The 2019 GRC Annual Meeting took place on 1 – 3 May 2019 in the city of São Paulo, Brazil, with a focus on ‘Addressing Expectations of Societal and Economic Impact’. Over 150 delegates attended the Annual Meeting with over 60 Heads of Research Councils participating from around 50 countries to share good practices and discuss research funding policy issues.
The meeting was hosted by the São Paulo Research Foundation (FAPESP) and co-hosted by the German Research Foundation (DFG) and the National Scientific and Technical Research Council of Argentina (CONICET).
The meeting was framed by the increased expectations of funding organisations to deliver research which has societal and economic impact. One discussion addressed the implications of relying on societal and economic impact as funding criteria.
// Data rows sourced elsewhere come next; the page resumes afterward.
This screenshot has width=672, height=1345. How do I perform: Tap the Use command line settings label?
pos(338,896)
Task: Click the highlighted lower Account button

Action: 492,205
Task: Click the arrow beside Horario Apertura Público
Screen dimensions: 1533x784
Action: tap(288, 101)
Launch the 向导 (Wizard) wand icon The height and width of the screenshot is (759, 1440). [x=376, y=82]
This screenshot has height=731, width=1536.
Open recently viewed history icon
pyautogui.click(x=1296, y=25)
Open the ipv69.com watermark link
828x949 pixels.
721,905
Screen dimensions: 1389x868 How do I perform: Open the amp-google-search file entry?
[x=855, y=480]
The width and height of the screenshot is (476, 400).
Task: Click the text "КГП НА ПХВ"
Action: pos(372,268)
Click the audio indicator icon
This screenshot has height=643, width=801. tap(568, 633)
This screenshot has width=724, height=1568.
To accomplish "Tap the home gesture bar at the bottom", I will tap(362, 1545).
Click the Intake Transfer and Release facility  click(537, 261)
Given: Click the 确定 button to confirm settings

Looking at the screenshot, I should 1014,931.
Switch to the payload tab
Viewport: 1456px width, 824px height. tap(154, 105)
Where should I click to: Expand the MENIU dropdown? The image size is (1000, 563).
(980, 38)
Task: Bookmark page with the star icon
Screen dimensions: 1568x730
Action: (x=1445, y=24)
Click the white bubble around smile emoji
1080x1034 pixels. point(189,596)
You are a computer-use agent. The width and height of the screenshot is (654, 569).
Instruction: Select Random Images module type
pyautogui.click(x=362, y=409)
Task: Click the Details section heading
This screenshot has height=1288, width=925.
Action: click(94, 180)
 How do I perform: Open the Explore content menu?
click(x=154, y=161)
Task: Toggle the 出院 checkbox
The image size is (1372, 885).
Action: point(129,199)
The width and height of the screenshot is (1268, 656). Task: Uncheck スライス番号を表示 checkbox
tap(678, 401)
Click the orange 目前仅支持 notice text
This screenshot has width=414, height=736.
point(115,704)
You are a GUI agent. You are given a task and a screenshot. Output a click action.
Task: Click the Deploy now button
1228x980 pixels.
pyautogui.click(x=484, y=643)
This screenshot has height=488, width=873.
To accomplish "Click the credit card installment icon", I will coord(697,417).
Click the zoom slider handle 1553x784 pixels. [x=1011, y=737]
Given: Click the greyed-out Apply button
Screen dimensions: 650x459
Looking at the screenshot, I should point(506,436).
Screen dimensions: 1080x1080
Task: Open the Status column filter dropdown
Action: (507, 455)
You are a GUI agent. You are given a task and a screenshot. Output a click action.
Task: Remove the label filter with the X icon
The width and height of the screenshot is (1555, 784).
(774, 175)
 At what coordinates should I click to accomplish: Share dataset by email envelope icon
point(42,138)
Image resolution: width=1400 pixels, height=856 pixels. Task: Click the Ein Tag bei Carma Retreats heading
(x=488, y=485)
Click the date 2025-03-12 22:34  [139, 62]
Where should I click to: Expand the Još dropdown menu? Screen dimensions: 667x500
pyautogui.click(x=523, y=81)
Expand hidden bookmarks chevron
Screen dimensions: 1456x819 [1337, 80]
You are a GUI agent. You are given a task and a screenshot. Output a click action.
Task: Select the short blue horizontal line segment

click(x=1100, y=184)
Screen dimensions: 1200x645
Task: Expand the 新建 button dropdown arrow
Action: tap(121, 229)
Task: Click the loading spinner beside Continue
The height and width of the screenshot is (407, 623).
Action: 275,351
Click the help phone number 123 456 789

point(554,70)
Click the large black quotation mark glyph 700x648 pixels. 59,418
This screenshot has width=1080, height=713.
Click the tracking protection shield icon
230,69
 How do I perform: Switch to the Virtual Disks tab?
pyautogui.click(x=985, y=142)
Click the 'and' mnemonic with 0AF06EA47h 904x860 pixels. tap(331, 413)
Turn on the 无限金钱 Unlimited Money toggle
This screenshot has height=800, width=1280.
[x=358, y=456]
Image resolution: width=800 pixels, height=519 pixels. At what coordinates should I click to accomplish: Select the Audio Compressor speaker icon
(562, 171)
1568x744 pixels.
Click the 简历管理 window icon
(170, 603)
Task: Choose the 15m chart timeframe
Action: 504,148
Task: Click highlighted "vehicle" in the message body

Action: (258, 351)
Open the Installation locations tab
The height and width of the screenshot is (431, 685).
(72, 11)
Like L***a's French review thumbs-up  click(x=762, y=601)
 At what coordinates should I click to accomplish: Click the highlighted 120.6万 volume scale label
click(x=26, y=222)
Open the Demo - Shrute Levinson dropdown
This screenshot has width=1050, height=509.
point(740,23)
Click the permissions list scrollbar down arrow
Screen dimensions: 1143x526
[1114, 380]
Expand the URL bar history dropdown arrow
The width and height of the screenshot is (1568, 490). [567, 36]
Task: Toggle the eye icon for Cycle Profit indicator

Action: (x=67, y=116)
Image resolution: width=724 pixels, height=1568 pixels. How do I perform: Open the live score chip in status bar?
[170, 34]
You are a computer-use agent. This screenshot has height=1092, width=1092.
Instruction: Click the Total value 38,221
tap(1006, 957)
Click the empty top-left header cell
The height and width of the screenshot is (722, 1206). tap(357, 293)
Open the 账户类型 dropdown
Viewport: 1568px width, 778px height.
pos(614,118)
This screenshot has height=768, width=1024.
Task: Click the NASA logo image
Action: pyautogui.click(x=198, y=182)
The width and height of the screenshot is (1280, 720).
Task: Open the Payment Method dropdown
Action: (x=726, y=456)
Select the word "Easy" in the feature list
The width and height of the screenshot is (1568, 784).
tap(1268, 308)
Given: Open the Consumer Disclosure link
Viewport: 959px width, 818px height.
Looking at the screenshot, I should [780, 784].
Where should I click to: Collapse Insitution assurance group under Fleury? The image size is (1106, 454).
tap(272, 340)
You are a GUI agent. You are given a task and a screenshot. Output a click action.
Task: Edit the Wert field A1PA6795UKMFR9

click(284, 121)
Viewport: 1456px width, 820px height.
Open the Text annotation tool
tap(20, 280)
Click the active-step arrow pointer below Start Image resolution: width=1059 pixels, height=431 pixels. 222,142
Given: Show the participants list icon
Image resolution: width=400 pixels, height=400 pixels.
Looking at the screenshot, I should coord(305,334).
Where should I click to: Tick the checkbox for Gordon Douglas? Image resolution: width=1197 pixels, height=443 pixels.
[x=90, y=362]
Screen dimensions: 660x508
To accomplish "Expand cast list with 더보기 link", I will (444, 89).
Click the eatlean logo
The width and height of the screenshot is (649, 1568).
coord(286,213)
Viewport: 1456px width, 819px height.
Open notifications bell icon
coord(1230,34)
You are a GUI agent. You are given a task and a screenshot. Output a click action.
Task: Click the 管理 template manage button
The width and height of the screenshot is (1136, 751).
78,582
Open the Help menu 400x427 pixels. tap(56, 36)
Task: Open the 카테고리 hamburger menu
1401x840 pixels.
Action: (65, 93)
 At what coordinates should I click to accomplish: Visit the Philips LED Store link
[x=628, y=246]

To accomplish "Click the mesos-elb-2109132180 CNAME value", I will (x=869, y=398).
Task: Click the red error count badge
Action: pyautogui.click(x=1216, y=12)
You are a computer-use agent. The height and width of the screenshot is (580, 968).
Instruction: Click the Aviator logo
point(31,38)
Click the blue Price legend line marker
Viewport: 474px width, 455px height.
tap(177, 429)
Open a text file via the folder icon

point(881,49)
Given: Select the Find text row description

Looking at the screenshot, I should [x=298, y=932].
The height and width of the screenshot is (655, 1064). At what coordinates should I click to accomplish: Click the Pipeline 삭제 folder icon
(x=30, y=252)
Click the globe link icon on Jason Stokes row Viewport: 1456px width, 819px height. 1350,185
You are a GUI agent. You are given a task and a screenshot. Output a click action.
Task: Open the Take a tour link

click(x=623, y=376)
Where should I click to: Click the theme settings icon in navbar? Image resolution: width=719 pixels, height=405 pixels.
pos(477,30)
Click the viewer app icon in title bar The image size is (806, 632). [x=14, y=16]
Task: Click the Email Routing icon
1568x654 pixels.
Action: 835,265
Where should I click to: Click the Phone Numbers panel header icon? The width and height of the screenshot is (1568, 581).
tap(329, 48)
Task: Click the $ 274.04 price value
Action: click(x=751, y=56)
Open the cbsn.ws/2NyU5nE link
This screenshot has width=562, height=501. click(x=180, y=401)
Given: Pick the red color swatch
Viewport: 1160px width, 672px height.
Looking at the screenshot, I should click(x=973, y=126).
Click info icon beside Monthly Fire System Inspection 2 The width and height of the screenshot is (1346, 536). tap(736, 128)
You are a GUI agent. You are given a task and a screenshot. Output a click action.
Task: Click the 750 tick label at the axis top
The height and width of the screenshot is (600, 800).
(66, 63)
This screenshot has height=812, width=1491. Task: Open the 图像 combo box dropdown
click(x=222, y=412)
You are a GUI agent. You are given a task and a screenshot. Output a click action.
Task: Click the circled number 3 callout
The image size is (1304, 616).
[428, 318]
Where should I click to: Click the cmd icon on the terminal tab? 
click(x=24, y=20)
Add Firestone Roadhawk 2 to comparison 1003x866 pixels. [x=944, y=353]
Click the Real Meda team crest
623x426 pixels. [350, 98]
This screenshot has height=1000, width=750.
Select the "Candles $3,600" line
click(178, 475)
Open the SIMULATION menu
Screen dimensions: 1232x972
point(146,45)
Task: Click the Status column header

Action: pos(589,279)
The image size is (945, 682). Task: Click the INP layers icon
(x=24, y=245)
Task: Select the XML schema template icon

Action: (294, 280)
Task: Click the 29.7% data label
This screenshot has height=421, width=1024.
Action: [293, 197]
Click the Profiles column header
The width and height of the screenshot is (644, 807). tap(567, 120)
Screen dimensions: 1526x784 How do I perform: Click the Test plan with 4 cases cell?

The second discussion focused on assessing and demonstrating the impact of funded projects after their completion.
Marc Schiltz, Secretary General of the FNR and President of Science Europe, was (re)elected as one of three European representatives to the Global Research Council (GRC) Governing Board. Along with Marc Schiltz, Peter Strohschneider (DFG, Germany) and Mark Ferguson (Science Foundation Ireland) are European representatives to the GRC Governing Board. At the meeting, Marc Schiltz also reported on Plan-S an initiative requiring all scientific publications that result from research funded by public grants be published in compliant Open Access journals or platforms from 2020 onward.
About the GRC
The Global Research Council (GRC) comprises the heads of science and engineering funding agencies from around the world, dedicated to promote the sharing of data and best practices for high-quality collaboration among funding agencies worldwide. The GRC meets once per year, with the 2019 meeting taking place in São Paulo, Brazil.
2019 GRC Statement of Principles: Addressing the Expectations of Societal and Economic Impact
Excerpt from the statement:
Political decision-makers worldwide commit substantial amounts of public funds to support and foster scientific research on behalf of and for the society they represent. In return, they expect publicly funded research to generate some measure of impact. Research funding organisations have a key role in identifying and supporting research that generates such impact, using specific funding criteria and decision-making processes.
No research is impact-free, but the impact of research can have different forms. Research funded by GRC participants has a wide range of impacts including among others the advancement of knowledge (scientific impact), the development of societies (societal impact) and fostering innovation (economic impact). The different forms of impact can come in different degrees and at different points of time and vary in their predictability and measurability.
São Paulo Statement on Open Access
The representatives of African Open Science Platform, AmeLICA, cOAlition S, OA2020, and SciELO – five of the major worldwide Open Access initiatives are united in their common mission of making knowledge available and accessible wherever it can have the greatest impact and help solve humanity’s challenges regardless of where it was produced.
The combined effect of the five initiatives has generated a new momentum in the push towards universal, full, and immediate Open Access.
The five initiatives jointly state that:
- They consider that scholarly and scientific knowledge is a global public good. When generated by public funds, free access to it is a universal right.
- They share one common ultimate objective: providing universal, unrestricted, and immediate Open Access to scholarly information, including use and re-use by humans and machines.
- They share the belief that this common goal can be achieved through a variety of approaches.
- They will pursue points of alignment among their approaches and ways to co-operate towards reaching the shared objective.
- They seek an active dialogue with all stakeholders, including researchers, research funders, universities, libraries, publishers, learned societies, governments, and citizens to take into account the diversity of the global scholarly community.